## [Exercise 1]
In the review on multiple sclerosis biomarkers, which journal published the review?
## [Exercise 2]
Quote the multiple sclerosis biomarkers review, starting with "Biomarkers of multiple" and going on through "2017; 7: 19-29.".

## [Provided passage]
*** Begin section ***
Biomarkers of multiple sclerosis: current findings.

Publication Date

January 12, 2017

Publication Information

Harris VK, Tuddenham JF, and Sadiq SA. Degenerative Neurological and Neuromuscular Disease. 2017; 7: 19-29.

Multiple sclerosis (MS) is an autoimmune disease affecting the brain and spinal cord that is associated with chronic inflammation leading to demyelination and neurodegeneration. With the recent increase in the number of available therapies for MS, optimal treatment will be based on a personalized approach determined by an individual patient’s prognosis and treatment risks. An integral part of such therapeutic decisions will be the use of molecular biomarkers to predict disability progression, monitor ongoing disease activity, and assess treatment response. This review describes current published findings within the past 3 years in biomarker research in MS, specifically highlighting recent advances in the validation of cerebrospinal fluid biomarkers such as neurofilaments (light and heavy chains), chitinases and chitinase 3-like proteins, soluble surface markers of innate immunity, and oligoclonal immunoglobulin M antibodies. Current research in circulating miRNAs as biomarkers of MS is also discussed. Continued validation and testing will be required before MS biomarkers are routinely applied in a clinical setting.
*** End section ***
## [Record excerpts]
*** Begin section ***
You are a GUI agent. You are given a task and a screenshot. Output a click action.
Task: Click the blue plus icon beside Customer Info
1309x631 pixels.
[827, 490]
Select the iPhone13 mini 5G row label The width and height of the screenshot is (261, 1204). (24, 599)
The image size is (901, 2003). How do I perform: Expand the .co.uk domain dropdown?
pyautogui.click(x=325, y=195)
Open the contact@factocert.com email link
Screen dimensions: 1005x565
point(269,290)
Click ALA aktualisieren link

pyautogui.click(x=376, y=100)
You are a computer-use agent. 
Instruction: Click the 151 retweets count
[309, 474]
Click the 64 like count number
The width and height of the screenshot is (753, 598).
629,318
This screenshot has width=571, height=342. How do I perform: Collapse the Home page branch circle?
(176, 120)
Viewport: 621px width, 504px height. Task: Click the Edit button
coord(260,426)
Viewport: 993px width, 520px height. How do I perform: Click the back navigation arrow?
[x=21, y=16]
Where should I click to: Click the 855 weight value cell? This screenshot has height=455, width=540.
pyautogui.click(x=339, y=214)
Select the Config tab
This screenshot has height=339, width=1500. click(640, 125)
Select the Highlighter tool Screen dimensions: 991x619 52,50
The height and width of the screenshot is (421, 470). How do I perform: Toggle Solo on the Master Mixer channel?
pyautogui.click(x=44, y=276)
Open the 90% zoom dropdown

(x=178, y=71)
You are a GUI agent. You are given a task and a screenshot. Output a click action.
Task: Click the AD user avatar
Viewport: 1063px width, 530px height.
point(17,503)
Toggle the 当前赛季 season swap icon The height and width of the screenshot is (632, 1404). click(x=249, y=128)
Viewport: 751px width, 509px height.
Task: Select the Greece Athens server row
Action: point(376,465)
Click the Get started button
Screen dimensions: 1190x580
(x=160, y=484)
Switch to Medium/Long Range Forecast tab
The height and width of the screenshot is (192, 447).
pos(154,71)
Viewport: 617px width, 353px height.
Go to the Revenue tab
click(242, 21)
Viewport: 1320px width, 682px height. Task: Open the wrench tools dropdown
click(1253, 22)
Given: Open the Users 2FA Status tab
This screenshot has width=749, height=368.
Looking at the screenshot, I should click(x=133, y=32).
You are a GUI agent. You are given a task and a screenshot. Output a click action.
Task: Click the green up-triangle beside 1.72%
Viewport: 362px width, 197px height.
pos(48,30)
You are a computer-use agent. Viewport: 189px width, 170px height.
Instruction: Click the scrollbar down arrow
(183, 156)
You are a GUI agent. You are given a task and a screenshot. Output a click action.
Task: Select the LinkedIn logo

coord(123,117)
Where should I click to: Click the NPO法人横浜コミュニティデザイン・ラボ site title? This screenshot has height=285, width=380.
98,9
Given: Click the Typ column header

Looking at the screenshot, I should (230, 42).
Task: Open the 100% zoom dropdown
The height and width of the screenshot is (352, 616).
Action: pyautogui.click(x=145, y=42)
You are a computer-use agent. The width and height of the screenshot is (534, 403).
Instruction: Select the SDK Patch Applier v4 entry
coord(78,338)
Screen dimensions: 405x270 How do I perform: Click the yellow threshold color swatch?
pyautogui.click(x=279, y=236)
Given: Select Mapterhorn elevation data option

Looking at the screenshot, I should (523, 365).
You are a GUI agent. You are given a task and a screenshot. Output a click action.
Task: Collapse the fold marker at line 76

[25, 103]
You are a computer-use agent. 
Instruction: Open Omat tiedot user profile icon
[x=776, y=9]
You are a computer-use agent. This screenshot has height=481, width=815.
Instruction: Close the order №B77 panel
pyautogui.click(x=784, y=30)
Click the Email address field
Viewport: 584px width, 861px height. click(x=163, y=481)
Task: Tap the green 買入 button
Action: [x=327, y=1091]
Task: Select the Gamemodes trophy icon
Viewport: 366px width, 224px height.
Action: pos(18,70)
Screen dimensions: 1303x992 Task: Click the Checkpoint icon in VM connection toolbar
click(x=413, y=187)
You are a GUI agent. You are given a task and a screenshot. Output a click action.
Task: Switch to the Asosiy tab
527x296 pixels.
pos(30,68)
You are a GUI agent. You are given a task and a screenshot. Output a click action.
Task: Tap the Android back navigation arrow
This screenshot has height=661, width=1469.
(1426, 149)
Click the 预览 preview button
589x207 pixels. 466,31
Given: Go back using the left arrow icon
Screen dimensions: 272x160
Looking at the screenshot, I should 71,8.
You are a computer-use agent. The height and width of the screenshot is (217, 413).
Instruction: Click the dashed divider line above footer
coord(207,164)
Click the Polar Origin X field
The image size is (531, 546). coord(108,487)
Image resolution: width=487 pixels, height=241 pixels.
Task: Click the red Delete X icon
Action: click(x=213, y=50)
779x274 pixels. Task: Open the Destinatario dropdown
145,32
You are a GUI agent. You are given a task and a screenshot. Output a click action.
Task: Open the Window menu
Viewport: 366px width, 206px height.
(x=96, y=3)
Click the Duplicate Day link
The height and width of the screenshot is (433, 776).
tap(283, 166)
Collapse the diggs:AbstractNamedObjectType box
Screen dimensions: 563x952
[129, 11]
*** End section ***
## [Exercise response 1]
Degenerative Neurological and Neuromuscular Disease

## [Exercise response 2]
Biomarkers of multiple sclerosis: current findings.

Publication Date

January 12, 2017

Publication Information

Harris VK, Tuddenham JF, and Sadiq SA. Degenerative Neurological and Neuromuscular Disease. 2017; 7: 19-29.